Records for this exercise
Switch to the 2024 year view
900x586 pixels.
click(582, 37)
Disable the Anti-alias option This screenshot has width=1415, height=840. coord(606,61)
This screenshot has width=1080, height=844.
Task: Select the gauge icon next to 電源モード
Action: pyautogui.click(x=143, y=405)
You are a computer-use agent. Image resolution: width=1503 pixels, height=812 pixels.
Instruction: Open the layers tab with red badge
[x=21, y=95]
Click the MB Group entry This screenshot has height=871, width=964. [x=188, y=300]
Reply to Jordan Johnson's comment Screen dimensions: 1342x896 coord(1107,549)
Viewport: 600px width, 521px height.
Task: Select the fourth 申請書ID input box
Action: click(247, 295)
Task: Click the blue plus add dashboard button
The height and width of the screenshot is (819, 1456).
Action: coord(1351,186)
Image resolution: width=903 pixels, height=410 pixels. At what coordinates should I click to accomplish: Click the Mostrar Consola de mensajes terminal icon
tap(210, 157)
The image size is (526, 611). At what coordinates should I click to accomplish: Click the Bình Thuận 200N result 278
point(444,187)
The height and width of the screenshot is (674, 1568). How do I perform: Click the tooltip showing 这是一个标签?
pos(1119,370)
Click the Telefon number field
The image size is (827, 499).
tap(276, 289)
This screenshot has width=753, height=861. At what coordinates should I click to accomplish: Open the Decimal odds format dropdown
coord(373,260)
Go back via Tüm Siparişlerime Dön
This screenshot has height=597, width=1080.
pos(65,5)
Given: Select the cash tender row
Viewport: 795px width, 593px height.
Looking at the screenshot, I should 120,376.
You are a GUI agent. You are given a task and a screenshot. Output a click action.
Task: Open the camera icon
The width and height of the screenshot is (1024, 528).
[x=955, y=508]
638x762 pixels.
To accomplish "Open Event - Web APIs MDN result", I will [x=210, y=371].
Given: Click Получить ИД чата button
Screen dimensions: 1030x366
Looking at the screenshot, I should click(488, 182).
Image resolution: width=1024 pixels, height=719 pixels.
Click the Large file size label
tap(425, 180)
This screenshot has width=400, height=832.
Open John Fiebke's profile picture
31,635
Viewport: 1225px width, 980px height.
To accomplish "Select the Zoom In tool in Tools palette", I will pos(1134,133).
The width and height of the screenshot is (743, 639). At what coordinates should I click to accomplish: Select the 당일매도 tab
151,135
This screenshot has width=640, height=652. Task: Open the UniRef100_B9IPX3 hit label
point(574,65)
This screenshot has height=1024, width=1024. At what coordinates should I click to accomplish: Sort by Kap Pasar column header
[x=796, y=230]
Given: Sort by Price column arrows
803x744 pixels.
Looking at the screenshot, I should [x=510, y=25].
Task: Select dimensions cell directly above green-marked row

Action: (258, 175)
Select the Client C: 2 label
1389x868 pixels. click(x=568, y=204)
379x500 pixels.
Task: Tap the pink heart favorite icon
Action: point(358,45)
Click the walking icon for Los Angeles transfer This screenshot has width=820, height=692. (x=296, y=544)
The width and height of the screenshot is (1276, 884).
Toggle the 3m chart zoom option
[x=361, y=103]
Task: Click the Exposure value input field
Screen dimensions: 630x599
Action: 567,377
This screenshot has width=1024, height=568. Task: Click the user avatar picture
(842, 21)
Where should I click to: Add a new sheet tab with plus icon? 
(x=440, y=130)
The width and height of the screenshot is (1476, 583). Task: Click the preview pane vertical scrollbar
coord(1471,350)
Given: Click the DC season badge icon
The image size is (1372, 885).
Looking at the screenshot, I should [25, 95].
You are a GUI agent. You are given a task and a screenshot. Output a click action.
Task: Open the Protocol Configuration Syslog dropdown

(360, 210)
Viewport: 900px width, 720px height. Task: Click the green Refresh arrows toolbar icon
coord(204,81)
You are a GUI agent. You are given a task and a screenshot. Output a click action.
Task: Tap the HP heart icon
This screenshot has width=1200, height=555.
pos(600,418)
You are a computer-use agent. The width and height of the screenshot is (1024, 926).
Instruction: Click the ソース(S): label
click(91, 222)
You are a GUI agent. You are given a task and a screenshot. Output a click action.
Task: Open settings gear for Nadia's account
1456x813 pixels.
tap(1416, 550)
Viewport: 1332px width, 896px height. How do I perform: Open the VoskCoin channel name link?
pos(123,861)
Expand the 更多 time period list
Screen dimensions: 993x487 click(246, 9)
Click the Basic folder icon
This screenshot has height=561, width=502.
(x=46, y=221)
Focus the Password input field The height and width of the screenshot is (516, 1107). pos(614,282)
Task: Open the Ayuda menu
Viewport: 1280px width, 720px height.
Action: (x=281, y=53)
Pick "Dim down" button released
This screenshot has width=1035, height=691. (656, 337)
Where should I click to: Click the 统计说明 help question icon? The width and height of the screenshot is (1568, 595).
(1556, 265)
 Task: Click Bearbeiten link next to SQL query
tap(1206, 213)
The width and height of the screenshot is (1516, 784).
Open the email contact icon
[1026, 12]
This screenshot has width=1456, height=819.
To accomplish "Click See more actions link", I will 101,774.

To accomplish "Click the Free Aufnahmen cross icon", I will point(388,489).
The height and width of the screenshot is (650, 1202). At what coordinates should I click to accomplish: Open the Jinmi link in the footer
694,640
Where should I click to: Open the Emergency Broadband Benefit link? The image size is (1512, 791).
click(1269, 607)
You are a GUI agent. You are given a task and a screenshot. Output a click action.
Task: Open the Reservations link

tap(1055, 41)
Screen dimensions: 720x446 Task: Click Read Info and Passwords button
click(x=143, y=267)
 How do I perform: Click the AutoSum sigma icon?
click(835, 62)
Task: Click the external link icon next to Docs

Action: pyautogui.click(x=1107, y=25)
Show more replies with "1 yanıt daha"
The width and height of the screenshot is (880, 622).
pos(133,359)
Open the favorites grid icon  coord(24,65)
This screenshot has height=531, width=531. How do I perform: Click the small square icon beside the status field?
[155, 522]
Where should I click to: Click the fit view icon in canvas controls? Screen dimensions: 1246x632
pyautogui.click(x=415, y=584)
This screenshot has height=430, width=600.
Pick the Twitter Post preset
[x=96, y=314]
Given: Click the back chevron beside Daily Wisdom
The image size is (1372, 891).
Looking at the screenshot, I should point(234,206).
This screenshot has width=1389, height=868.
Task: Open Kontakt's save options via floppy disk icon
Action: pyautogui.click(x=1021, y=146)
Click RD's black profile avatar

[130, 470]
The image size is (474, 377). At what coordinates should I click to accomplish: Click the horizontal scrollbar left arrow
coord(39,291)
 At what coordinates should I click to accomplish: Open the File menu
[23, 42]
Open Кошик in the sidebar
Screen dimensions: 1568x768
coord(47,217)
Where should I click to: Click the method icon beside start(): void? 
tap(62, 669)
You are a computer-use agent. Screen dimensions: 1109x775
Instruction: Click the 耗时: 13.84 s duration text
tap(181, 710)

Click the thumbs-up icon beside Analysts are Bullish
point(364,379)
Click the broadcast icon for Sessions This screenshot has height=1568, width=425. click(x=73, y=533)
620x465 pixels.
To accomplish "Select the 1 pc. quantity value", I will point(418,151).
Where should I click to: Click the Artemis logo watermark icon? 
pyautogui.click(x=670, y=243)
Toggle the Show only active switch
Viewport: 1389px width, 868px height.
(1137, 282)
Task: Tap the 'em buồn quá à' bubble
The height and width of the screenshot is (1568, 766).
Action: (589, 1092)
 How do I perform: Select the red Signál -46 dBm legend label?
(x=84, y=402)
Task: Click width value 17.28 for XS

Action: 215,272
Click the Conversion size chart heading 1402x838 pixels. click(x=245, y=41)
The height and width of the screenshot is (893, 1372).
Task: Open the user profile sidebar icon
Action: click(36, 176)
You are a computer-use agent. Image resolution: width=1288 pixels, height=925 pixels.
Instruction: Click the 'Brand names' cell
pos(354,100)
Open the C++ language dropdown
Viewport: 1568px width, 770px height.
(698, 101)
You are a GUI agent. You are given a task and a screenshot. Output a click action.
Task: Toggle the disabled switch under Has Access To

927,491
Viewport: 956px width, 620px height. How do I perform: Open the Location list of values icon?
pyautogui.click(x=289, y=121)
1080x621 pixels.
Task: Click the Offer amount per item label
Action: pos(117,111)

The exercise
Recast the lines, beginning with the first and stopping after the one that contains "Click the MB", as a Markdown table with a Row column for the row number and a Line column for the line, leaving out any blank lines.

Output for this task
| Row | Line |
|---|---|
| 1 | Switch to the 2024 year view |
| 2 | 900x586 pixels. |
| 3 | click(582, 37) |
| 4 | Disable the Anti-alias option This screenshot has width=1415, height=840. coord(606,61) |
| 5 | This screenshot has width=1080, height=844. |
| 6 | Task: Select the gauge icon next to 電源モード |
| 7 | Action: pyautogui.click(x=143, y=405) |
| 8 | You are a computer-use agent. Image resolution: width=1503 pixels, height=812 pixels. |
| 9 | Instruction: Open the layers tab with red badge |
| 10 | [x=21, y=95] |
| 11 | Click the MB Group entry This screenshot has height=871, width=964. [x=188, y=300] |